# Timeseries Insights API - Anomaly Detection

This notebook goes through both the preparation of the data, and then uses that data to test the Timeseries Insights API. In this notebook we will use the API to create a dataset, list all the datasets, fetch the time series of one of the dataset we created, query that dataset for an anomaly, and finally demonstrate how we would go about appending events in a streaming fashion with appendEvent

## Preparation and visualization of data

### Installing libraries and setting variables

In [None]:
%load_ext autoreload
%autoreload 2
!pip3 install --upgrade oauth2client 
!pip3 install pandas_bokeh

In [None]:
from oauth2client.client import GoogleCredentials
from google.cloud import bigquery
from google.oauth2 import service_account
import pandas as pd
import json
import requests
import matplotlib.pyplot as plt
import pandas_bokeh
import datetime
import time

In [None]:
client = bigquery.Client()
PROJECT_ID="<project-id>"

#Key file for API access and TSI API endopoint
key_file = '/home/jupyter/TSI-API/keyfile/key.json' # JSON file has key of service account for Vertex AI
ts_endpoint =  f'https://timeseriesinsights.googleapis.com/v1/projects/{PROJECT_ID}/datasets'


### Extract full data from BigQuery and visualize with Pandas for reference when calling API

In [None]:
# telling bokeh library where to place output of visualization

pd.set_option('display.max_colwidth', None)
pandas_bokeh.output_file("chart.html")
pandas_bokeh.output_notebook()

In [None]:
#Extract full dataset from BigQuery (200,000+ rows)

sql = """
  select FARM_FINGERPRINT(CONCAT(time, temp, Humidity, Light, h2_raw)) groupId, 
            FORMAT_TIMESTAMP("%Y-%m-%dT%X%Ez", time, "UTC") eventTime, 
            temp, 
            Humidity, 
            Light, 
            h2_raw,
            'LTHH' as measure
        from `<project-id>.<dataset-id>.full_ts_data`
"""
df = client.query(sql).to_dataframe()
# df = df.melt(id_vars=['groupId','eventTime'])
df = df.sort_values("eventTime" , ascending = True)

In [None]:
# data frame with normalized values for temp and light

normFrame = df.copy(deep = True)
cols_to_norm = ['temp','Light', 'Humidity', 'h2_raw']
normFrame[cols_to_norm] = normFrame[cols_to_norm].apply(lambda x: (x - x.min()) / (x.max() - x.min()))

In [None]:
#Display and save chart

startTime = pd.to_datetime("06/14/21", infer_datetime_format=True) 
endTime =  pd.to_datetime("08/09/21", infer_datetime_format=True) 
size = (1400,500)
normFrame.plot_bokeh(x = 'eventTime' , 
               xlabel = 'time',
               y = [ 'temp', "h2_raw", "Humidity", "Light"], 
               kind = 'line', 
               figsize = size,
               xlim = [startTime, endTime],
               title="both (normalized)"
              )

pandas_bokeh.output_file("chart.html")
df.plot_bokeh(x = 'eventTime' , 
               xlabel = 'time',
               y = ["Light"], 
               kind = 'line', 
               figsize = size,
               xlim = [startTime, endTime],
               title="light"
              )

### Read data from BQ and visualize head to show the data converted to JSON for the API
The data was converted into this format so that it could easily be made into a JSON file for dataset upload.
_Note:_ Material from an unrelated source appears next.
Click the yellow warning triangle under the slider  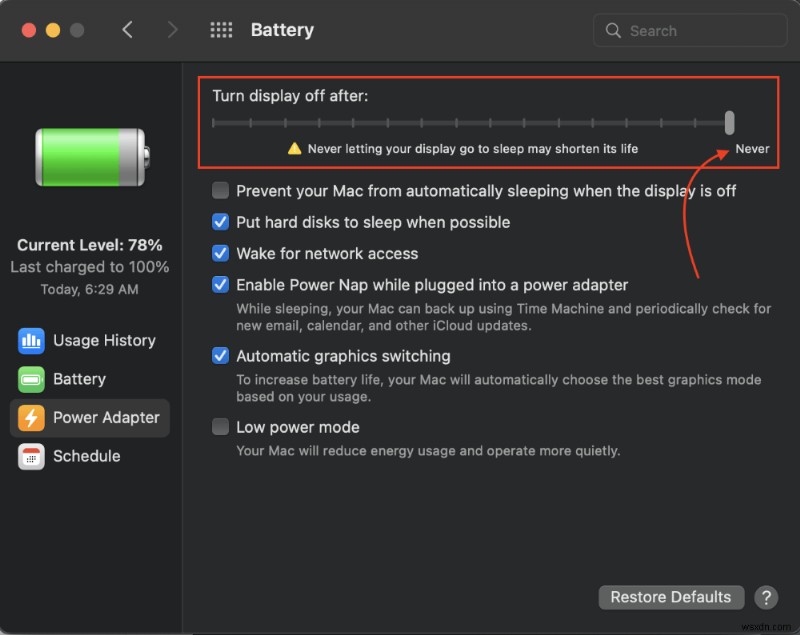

This just displays how the data looks after some transformation not done in this notebook, with event timestamp (every 23 seconds), a hashed grouId (as required by API), and then the dimension data. 

In [None]:
# Read melted data from BQ table and prepare json for time series indight API dataset

sql_out = """
with data as
    (
        select groupId, eventTime, STRUCT(variable as name, value as doubleVal) as dimensions 
        from (
                select * from `<project-id>.<dataset-id>.anomaly_data`
                order by eventTime, variable
             )
    )

    SELECT eventTime, groupId, ARRAY_AGG(dimensions) AS dimensions FROM data GROUP BY eventTime, groupId 
"""
df_out = client.query(sql_out).to_dataframe()
df_out.head()

### Information on the JSON file used to upload to API
In the examples below, we will be using the Cloud Stroage bucket item to upload our data to the sample dataset. This file contains a subset of our data, specifically the data between 06/14 to 06/17. The data was converted from BQ to this consolidated JSON format outside of this notebook.

### A note on our slicing
Due to the nature of the API, the dimension that is "sliced" on must be a string. Since our data is theoretically from one "sensor", we don't have multiple data points we want to slice on. As a result, in our JSON data, we have added a 5th dimension called "measure" that contains the same string for all values, simply as a filler so that we could query the time series API


## Testing the API
Below we will establish some helper functions and an authorization token. We will then test creating a dataset, listing existing datasets, fetching a time series, querying a time series for anomalies, and then prep a request for streaming data.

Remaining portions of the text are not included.